> [Bloque de texto]
+++
El Reino de Dios está ya entre nosotros, como una semilla
oculta a una mirada superficial y cuyo crecimiento tiene lugar en el silencio.
Quien tiene los ojos límpidos por la gracia del Espíritu Santo lo ve brotar y
no deja que la cizaña, que siempre está presente, le robe la alegría del Reino.
Los horizontes del Espíritu
La esperanza fundada sobre la buena noticia que es Jesús
nos hace elevar la mirada y nos impulsa a contemplarlo en el marco litúrgico de
la fiesta de la Ascensión. Aunque parece que el Señor se aleja de nosotros, en
realidad, se ensanchan los horizontes de la esperanza. En efecto, en Cristo,
que eleva nuestra humanidad hasta el Cielo, cada hombre y cada mujer puede
tener la plena libertad de «entrar en el santuario en virtud de la sangre de
Jesús, por este camino nuevo y vivo, inaugurado por él para nosotros, a través
del velo, es decir, de su propia carne» (Hb 10,19-20). Por medio de «la fuerza
del Espíritu Santo» podemos ser «testigos» y comunicadores de una humanidad
nueva, redimida, «hasta los confines de la tierra» (cf. Hb 1,7-8).
+++
Filas del conjunto de datos:
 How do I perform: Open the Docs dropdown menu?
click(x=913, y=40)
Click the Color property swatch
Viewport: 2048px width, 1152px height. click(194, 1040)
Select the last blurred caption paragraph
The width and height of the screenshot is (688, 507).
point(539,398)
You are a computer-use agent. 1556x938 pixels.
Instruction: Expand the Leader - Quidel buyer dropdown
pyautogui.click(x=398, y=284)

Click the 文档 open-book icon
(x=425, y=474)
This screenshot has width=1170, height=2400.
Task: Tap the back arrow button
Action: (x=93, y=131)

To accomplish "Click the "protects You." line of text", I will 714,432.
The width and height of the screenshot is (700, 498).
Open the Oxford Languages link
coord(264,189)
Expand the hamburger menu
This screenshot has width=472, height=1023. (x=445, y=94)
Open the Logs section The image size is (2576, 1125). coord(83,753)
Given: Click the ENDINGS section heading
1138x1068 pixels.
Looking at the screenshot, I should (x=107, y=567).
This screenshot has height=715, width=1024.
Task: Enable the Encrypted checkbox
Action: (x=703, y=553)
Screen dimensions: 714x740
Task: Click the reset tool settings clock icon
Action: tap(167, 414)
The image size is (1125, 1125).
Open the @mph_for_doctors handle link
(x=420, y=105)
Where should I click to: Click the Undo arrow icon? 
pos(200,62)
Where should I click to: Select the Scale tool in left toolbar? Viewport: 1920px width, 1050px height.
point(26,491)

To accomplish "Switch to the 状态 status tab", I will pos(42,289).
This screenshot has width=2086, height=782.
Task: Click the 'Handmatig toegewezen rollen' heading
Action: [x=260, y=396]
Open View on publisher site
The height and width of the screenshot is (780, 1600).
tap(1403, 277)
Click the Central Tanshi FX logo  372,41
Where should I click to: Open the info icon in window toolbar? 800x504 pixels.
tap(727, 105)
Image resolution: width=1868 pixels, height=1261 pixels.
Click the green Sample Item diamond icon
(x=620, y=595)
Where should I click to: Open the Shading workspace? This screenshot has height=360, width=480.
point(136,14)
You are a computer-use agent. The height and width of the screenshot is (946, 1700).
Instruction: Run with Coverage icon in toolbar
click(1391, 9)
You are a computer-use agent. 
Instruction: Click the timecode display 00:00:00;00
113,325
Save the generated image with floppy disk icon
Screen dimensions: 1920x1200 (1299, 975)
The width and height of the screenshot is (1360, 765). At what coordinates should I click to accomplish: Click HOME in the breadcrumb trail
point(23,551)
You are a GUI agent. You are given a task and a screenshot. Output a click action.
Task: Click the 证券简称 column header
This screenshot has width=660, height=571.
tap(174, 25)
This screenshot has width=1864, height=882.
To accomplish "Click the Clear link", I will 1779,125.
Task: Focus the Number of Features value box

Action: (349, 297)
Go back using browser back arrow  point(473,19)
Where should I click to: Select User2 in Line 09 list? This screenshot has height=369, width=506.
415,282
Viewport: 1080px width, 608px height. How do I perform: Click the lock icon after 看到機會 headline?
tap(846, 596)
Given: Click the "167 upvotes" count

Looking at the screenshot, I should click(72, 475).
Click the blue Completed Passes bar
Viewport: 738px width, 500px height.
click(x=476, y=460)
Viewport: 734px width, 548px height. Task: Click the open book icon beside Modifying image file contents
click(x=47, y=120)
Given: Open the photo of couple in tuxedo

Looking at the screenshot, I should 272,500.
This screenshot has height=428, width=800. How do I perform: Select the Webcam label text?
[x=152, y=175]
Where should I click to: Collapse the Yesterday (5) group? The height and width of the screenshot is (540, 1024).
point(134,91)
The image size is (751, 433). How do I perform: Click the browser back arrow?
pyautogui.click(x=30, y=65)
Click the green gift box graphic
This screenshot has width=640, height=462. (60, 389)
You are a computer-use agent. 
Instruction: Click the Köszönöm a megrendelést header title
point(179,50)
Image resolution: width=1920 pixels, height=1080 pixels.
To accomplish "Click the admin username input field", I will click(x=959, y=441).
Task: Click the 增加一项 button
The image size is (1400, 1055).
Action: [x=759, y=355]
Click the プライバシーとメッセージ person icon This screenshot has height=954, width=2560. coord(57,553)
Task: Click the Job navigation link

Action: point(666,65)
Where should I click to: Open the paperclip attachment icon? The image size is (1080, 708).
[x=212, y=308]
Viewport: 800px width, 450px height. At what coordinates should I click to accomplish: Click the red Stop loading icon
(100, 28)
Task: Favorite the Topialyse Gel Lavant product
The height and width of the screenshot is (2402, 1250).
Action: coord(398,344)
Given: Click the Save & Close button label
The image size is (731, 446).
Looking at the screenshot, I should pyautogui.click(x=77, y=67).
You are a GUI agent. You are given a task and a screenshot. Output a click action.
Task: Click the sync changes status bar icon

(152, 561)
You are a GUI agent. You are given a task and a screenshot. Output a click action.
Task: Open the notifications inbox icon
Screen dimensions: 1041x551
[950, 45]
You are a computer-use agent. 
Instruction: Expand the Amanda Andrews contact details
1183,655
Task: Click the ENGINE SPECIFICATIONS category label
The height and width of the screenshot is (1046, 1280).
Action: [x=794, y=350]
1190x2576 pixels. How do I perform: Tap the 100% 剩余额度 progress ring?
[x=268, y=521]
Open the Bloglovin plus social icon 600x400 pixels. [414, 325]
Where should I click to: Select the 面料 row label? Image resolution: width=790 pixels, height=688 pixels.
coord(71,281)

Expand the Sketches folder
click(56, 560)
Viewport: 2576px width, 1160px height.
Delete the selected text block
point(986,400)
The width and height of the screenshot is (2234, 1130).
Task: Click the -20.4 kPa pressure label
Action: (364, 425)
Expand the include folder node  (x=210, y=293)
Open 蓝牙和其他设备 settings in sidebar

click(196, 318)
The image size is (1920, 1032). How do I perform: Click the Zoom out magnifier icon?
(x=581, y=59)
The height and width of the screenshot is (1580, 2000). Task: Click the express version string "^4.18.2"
+++
> [Ejercicio propuesto] Reescribe como lista breve el párrafo del bloque de texto que comienza con «La esperanza fundada sobre la buena noticia». Conserva sus ideas principales.

> [Solución del ejercicio]
- La esperanza fundada en la buena noticia que es Jesús nos hace elevar la mirada. Nos impulsa a contemplarlo en el marco litúrgico de la fiesta de la Ascensión.
- Aunque el Señor parece alejarse de nosotros, en realidad se ensanchan los horizontes de la esperanza.
- En Cristo, que eleva nuestra humanidad hasta el Cielo, cada hombre y cada mujer puede entrar con plena libertad en el santuario. Lo hace por el camino nuevo y vivo que él inauguró (Hb 10,19-20).
- Por la fuerza del Espíritu Santo podemos ser testigos y comunicadores de una humanidad nueva, redimida, hasta los confines de la tierra.